Gli amministratori individuano un tema e incaricano dei tecnici per la progettazione, questi ultimi formulano una proposta di intervento e i destinatari sono chiamati a discuterla e ad apporre correttivi in modo tale che i tecnici possano rielaborarla alla luce delle osservazioni raccolte.
Malgrado il maggiore coinvolgimento dei destinatari dell’intervento, anche in questo caso la prima e l’ultima parola spettano all’amministrazione pubblica.
Il terzo livello “down-top”, dal basso, è costituto da cittadini che si fanno promotori del processo partecipativo e interrogano attivamente l’amministrazione e i tecnici per affrontare un problema che avvertono come comune e prioritario. In questo caso la comunità gestisce l’intero ciclo di progettazione dall’analisi iniziale del problema, alla definizione dell’intervento, fino alla valutazione finale.

### Compito da svolgere
Ricopia senza alcuna modifica la parte del brano sulla progettazione partecipata che va da «Il terzo livello» a «alla valutazione finale.», estremi inclusi. Il materiale non ha alcun ruolo in questo lavoro.

### Materiale estratto
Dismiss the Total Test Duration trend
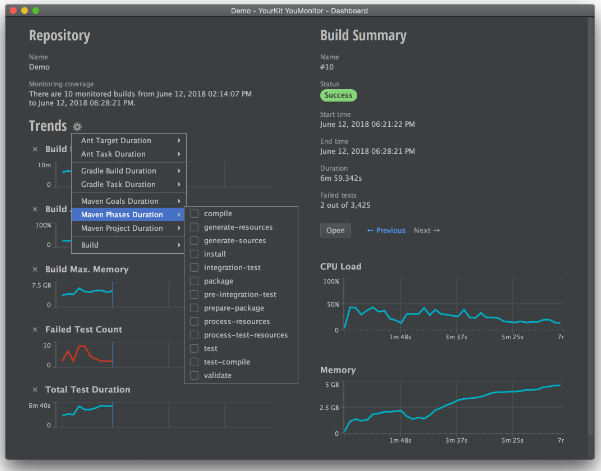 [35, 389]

---

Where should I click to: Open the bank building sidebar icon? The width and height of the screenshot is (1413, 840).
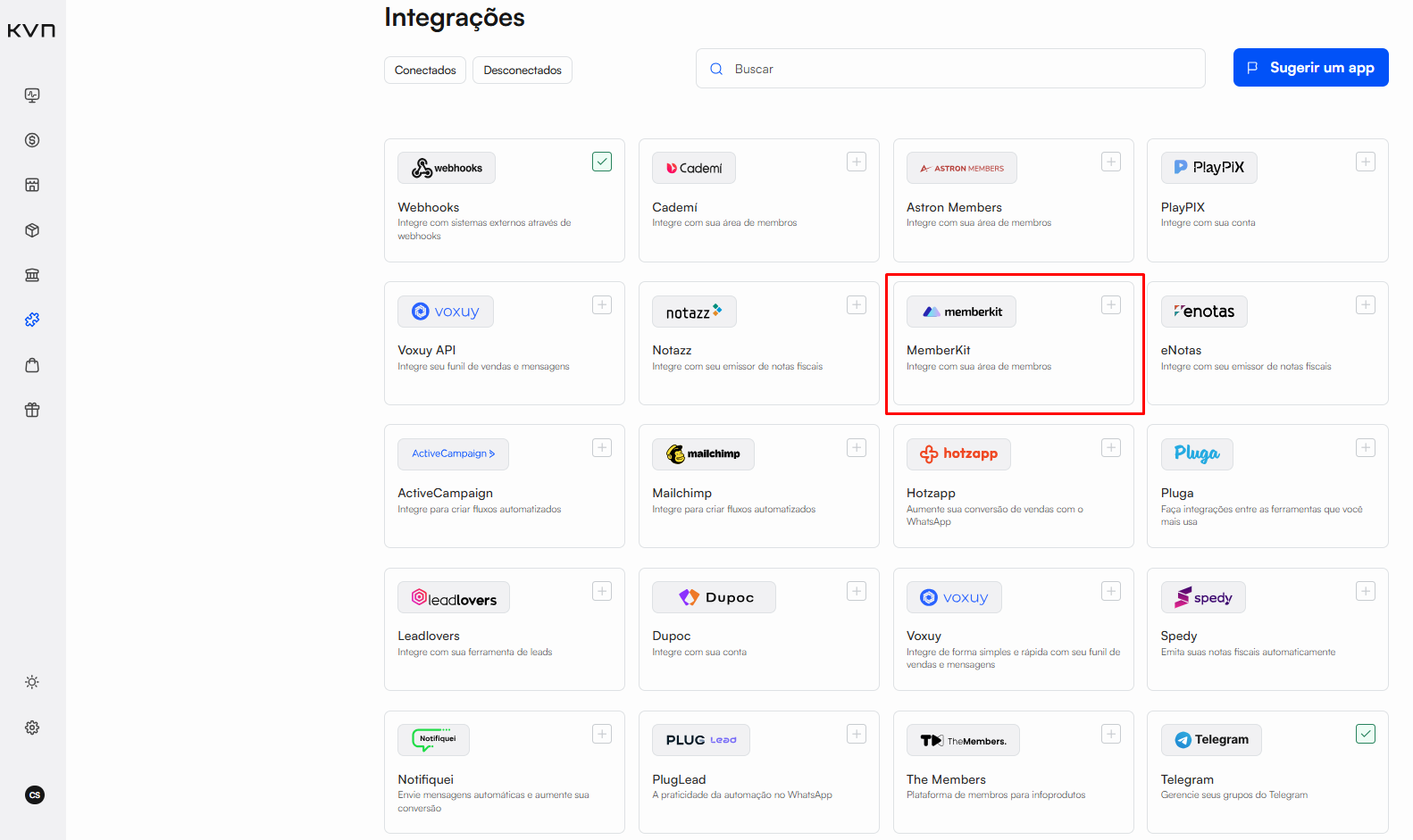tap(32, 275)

### Risposta attesa
Il terzo livello “down-top”, dal basso, è costituto da cittadini che si fanno promotori del processo partecipativo e interrogano attivamente l’amministrazione e i tecnici per affrontare un problema che avvertono come comune e prioritario. In questo caso la comunità gestisce l’intero ciclo di progettazione dall’analisi iniziale del problema, alla definizione dell’intervento, fino alla valutazione finale.